Fisker’s Luxury Car Loan Obligation Auctioned Off by DOE

Picture Bob Lutz, ex-GM, building a Karma with a Corvette drive train.

A DOE blog post from last night announced that it was "auctioning the remainder of Fisker’s loan obligation" so as to provide "the best possible recovery for the taxpayer" on its failed loan to the luxury car maker (this news was spotted by GigaOm).

The GovSales auction will be held on October 11 for "the future advance promissory notes issued by Fisker Automotive, Inc. in connection with a secured loan under the Advanced Technology Vehicles Manufacturing Program in respect of which approximately $168,000,000 is outstanding," according to the auction site. The full conditional loan was $528 million of which $192 million was drawn down. Any buyer has to demonstrate domestic job or manufacturing creation.

The DOE post states:

After exhausting any realistic possibility for a sale that might have protected our entire investment, the Department announced today that we are auctioning the remainder of Fisker’s loan obligation, offering the best possible recovery for the taxpayer. Consistent with the intent and statutory purpose of the Advanced Technology Vehicles Manufacturing program, the Department will require all bids to include a commitment and business plan that promotes domestic manufacturing capabilities and related engineering for advanced technology vehicles here in the United States.

Early on, Fisker Automotive looked very promising -- raising more than $1.2 billion from leading private sector investors who believed in the company and its business plan, and also attracting strong support from both Republicans and Democrats.
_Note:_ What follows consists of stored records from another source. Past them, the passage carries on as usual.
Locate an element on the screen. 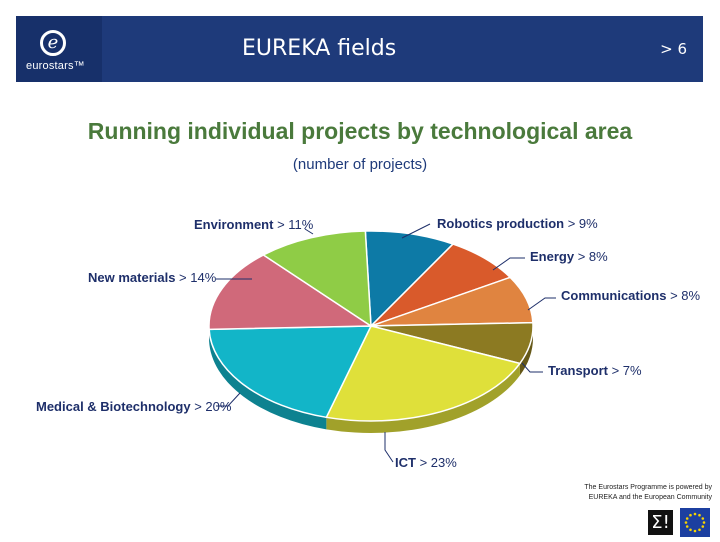 The height and width of the screenshot is (542, 720). pie-label-energy: Energy > 8% is located at coordinates (569, 256).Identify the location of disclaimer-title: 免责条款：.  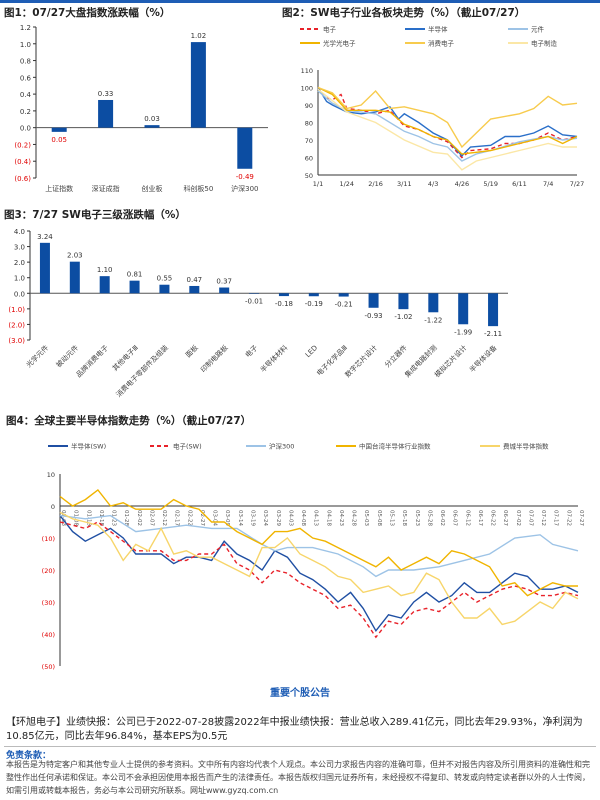
(29, 756).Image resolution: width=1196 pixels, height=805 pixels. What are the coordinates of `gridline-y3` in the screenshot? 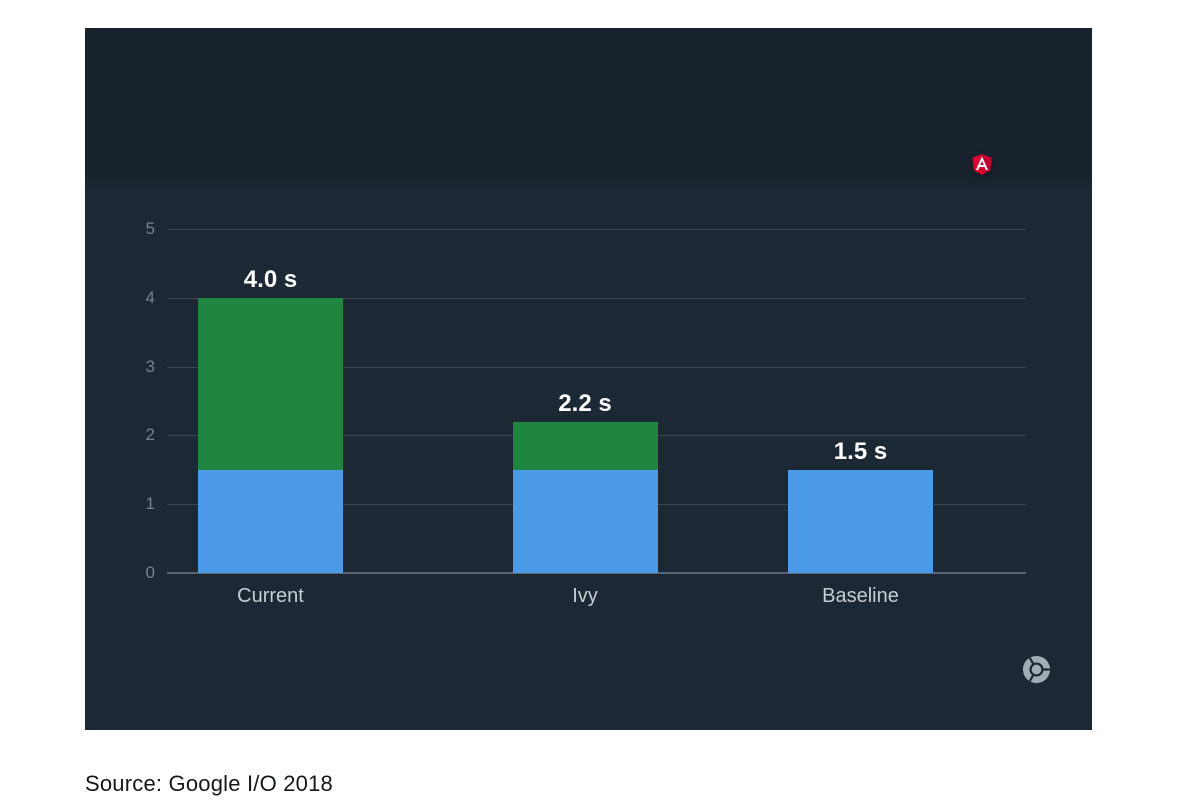 It's located at (596, 367).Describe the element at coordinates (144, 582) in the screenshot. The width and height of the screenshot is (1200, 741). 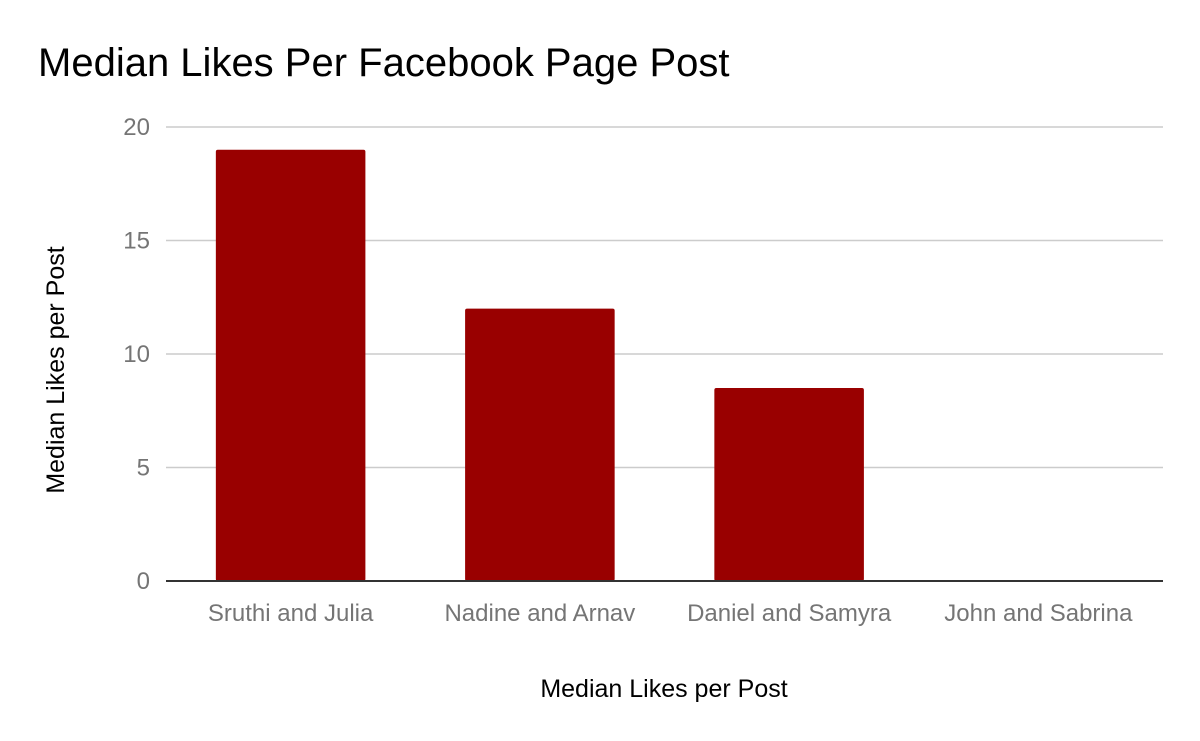
I see `y-tick-label: 0` at that location.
Fisker acquired a manufacturing plant in Delaware and performed extensive design and engineering work at its headquarters in California, but the company was never able to begin production at the Delaware facility. 

The post goes on to make the argument for its Advanced Technology Vehicles Manufacturing program:

Even after accounting for all possible losses on the Fisker loan, expected losses to date only represent about 2 percent of our overall loan program portfolio of approximately $34 billion -- and less than 10 percent of the loan loss reserve Congress set aside for the program.
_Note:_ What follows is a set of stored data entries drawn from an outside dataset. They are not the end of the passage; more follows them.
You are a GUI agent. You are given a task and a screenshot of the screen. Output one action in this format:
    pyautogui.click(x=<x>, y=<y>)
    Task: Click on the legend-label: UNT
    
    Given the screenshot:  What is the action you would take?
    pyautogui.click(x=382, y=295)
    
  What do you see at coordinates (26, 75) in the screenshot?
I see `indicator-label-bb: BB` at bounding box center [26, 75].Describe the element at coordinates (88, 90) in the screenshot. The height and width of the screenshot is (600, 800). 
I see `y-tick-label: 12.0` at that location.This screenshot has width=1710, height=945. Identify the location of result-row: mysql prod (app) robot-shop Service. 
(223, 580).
The Department also highlighted its loan portfolio successes at Tesla, Ford, and Nissan North America.

 

GTM recently reported that Wanxiang Group, China's largest auto parts supplier, had joined with former vice-chairman of GM Robert Lutz to make an offer for venture-backed electric hybrid car builder Fisker. (Lutz led the development of the extended-range plug-in Volt at Chevrolet.)

Lutz and partner Gilbert Villarreal had launched the VL Destino at the Detroit Car Show earlier this year. The Destino mates the Fisker shell with the drivetrain of a Chevrolet Corvette ZR1. It reportedly sells for $180,000 compared to the Fisker's $110,000 original price tag.  

Wanxiang recently purchased A123 Systems, the bankrupt lithium-ion battery maker that supplied batteries for the Fisker Karma. Wanxiang intends to keep A123's grid battery business alive in the form of A123 Energy Solutions, a division which has already deployed in excess of 100 megawatts in grid projects from Hawaii to Chile.

Fisker raised nearly $1.2 billion in private investment since its 2007 founding from investors including KPCB and NEA, as well as now-defunct investment firm Advanced Equities. Fisker's $1.2 billion in private investment makes it one of the largest VC-funded implosions in history. Around 1,500 Karma models have been sold to date, but Fisker has not built a car since last July.

The auto industry news website Jalopnik wrote that the Fisker has "an interior the size of a Geo Metro, build quality that has a real Pyongyang sort of charm, and, of course, a crippling lack of money. But holy crap, is that a pretty car." Jalopnik suggested that Fisker abandon any pretense of battery power and just put an internal combustion engine in the beautiful body of the Fisker.